EXERCISE OBJECTIVE: All the entries that follow are to be returned exactly.

EXTRACTED ENTRIES:

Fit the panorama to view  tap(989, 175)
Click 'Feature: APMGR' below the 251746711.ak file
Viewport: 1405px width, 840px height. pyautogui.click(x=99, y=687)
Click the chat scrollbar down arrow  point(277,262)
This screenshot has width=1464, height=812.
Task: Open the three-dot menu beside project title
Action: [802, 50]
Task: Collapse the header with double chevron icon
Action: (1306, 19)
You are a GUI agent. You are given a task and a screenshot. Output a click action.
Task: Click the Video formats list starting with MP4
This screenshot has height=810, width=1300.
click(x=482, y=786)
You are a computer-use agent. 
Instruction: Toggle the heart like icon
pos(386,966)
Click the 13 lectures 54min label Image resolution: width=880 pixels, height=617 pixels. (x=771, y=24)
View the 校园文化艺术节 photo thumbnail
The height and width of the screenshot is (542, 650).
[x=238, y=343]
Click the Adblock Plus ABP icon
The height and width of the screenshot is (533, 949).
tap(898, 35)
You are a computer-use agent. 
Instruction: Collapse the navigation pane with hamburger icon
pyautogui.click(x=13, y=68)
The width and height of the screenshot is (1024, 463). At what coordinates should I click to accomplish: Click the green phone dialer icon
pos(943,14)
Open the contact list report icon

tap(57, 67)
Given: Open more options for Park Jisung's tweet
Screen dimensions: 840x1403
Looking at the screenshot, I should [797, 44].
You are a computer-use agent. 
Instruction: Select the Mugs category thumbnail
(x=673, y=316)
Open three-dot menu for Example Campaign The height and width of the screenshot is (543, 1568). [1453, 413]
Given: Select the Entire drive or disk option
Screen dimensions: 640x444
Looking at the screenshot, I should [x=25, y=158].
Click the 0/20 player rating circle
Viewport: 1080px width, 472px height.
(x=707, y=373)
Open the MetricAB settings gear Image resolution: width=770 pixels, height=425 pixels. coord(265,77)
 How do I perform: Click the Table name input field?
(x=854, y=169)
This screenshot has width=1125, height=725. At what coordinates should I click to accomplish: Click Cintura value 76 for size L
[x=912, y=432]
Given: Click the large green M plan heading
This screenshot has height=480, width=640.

COMPLETED EXERCISE:
Fit the panorama to view  tap(989, 175)
Click 'Feature: APMGR' below the 251746711.ak file
Viewport: 1405px width, 840px height. pyautogui.click(x=99, y=687)
Click the chat scrollbar down arrow  point(277,262)
This screenshot has width=1464, height=812.
Task: Open the three-dot menu beside project title
Action: [802, 50]
Task: Collapse the header with double chevron icon
Action: (1306, 19)
You are a GUI agent. You are given a task and a screenshot. Output a click action.
Task: Click the Video formats list starting with MP4
This screenshot has height=810, width=1300.
click(x=482, y=786)
You are a computer-use agent. 
Instruction: Toggle the heart like icon
pos(386,966)
Click the 13 lectures 54min label Image resolution: width=880 pixels, height=617 pixels. (x=771, y=24)
View the 校园文化艺术节 photo thumbnail
The height and width of the screenshot is (542, 650).
[x=238, y=343]
Click the Adblock Plus ABP icon
The height and width of the screenshot is (533, 949).
tap(898, 35)
You are a computer-use agent. 
Instruction: Collapse the navigation pane with hamburger icon
pyautogui.click(x=13, y=68)
The width and height of the screenshot is (1024, 463). At what coordinates should I click to accomplish: Click the green phone dialer icon
pos(943,14)
Open the contact list report icon

tap(57, 67)
Given: Open more options for Park Jisung's tweet
Screen dimensions: 840x1403
Looking at the screenshot, I should [797, 44].
You are a computer-use agent. 
Instruction: Select the Mugs category thumbnail
(x=673, y=316)
Open three-dot menu for Example Campaign The height and width of the screenshot is (543, 1568). [1453, 413]
Given: Select the Entire drive or disk option
Screen dimensions: 640x444
Looking at the screenshot, I should [x=25, y=158].
Click the 0/20 player rating circle
Viewport: 1080px width, 472px height.
(x=707, y=373)
Open the MetricAB settings gear Image resolution: width=770 pixels, height=425 pixels. coord(265,77)
 How do I perform: Click the Table name input field?
(x=854, y=169)
This screenshot has width=1125, height=725. At what coordinates should I click to accomplish: Click Cintura value 76 for size L
[x=912, y=432]
Given: Click the large green M plan heading
This screenshot has height=480, width=640.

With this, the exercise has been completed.